[begin RECORDS FOR THIS EXERCISE]
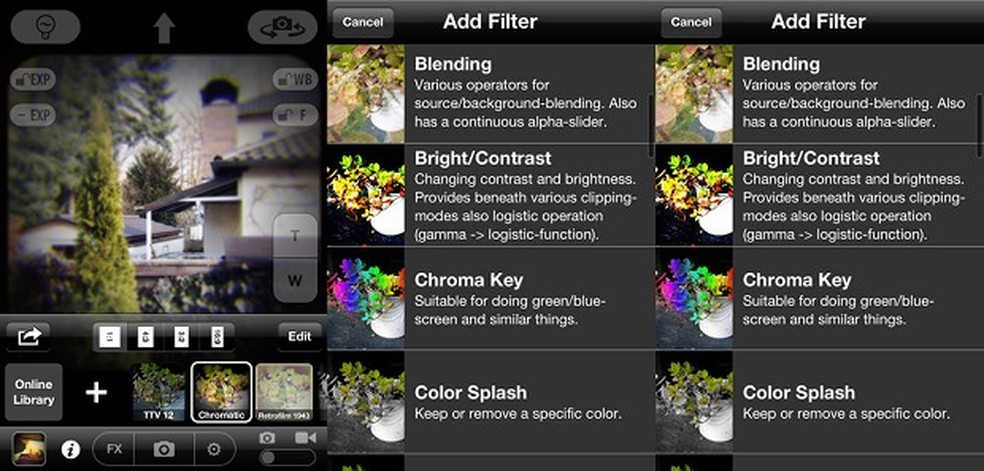Viewport: 984px width, 471px height.
Task: Toggle the EXP exposure lock
Action: pos(33,79)
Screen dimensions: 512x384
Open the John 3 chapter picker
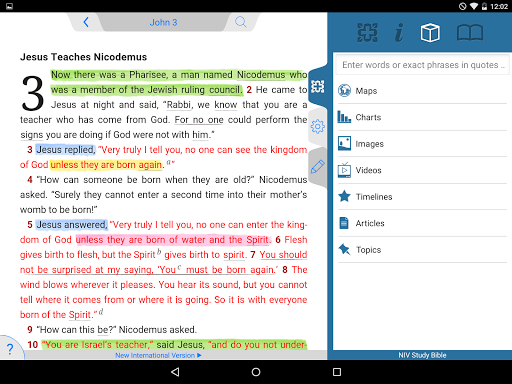[x=163, y=22]
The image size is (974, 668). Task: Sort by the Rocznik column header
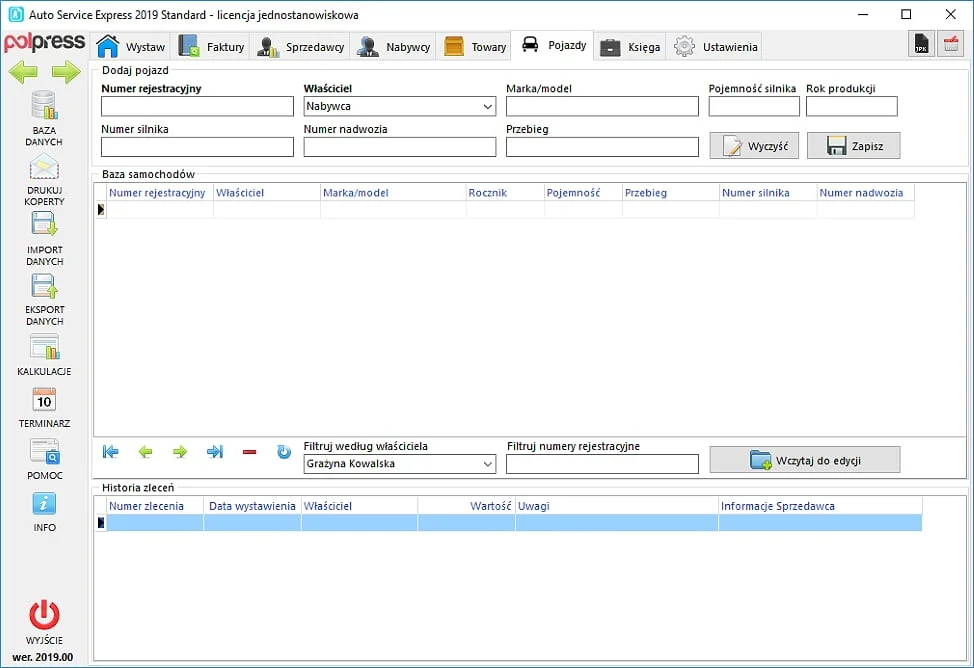click(x=504, y=193)
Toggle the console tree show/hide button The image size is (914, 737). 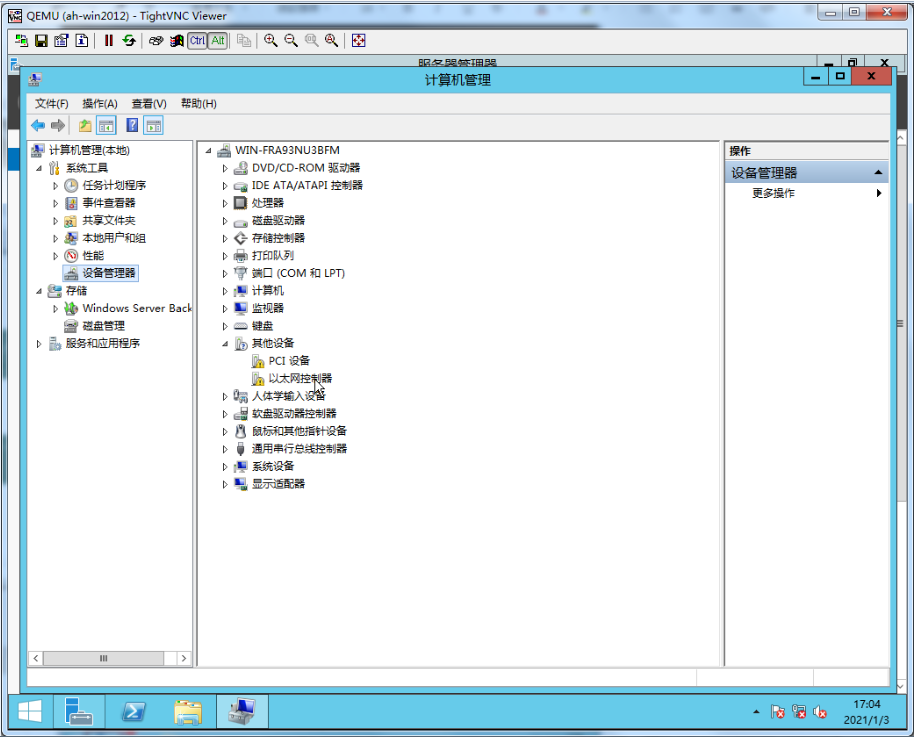[106, 126]
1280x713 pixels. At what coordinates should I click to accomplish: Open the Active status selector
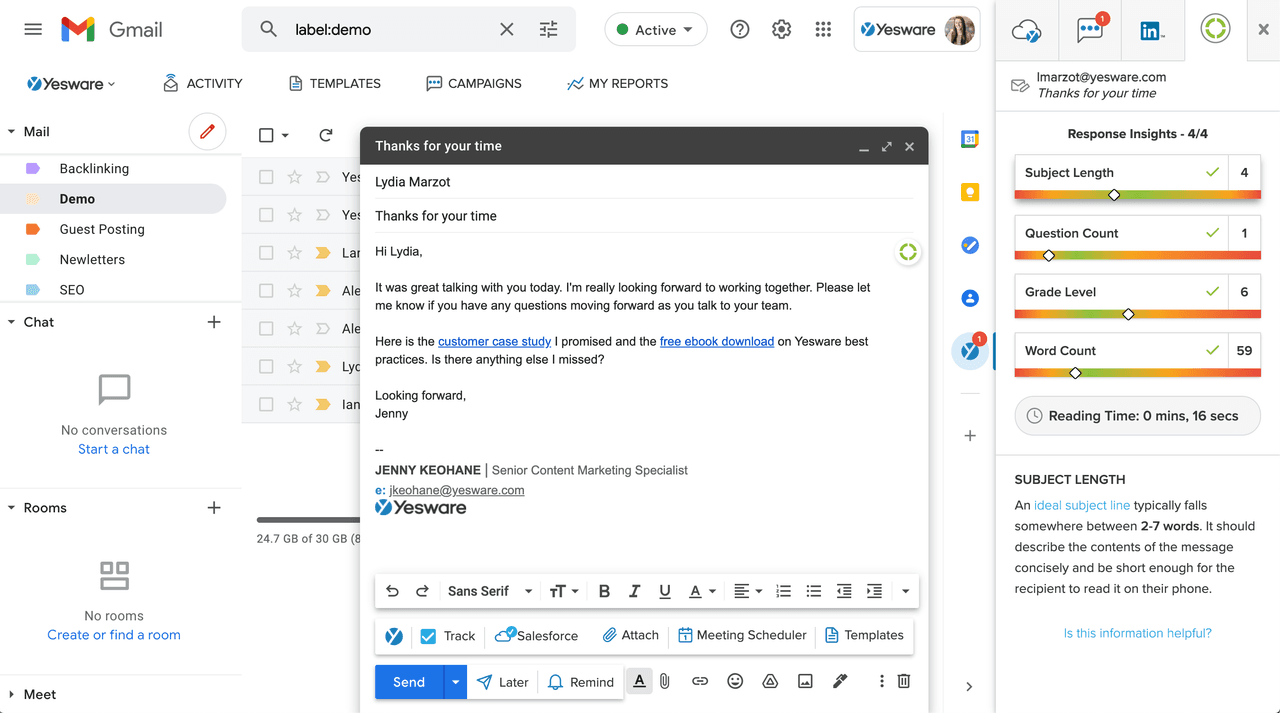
[end RECORDS FOR THIS EXERCISE]
> **REQUIREMENT**
Copy the records verbatim, starting at the beginning and ending at the line that contains "click(x=504, y=193)", and omit the pictures.

> **THE SOLUTION**
Viewport: 984px width, 471px height.
Task: Toggle the EXP exposure lock
Action: pos(33,79)
Screen dimensions: 512x384
Open the John 3 chapter picker
[x=163, y=22]
The image size is (974, 668). Task: Sort by the Rocznik column header
click(x=504, y=193)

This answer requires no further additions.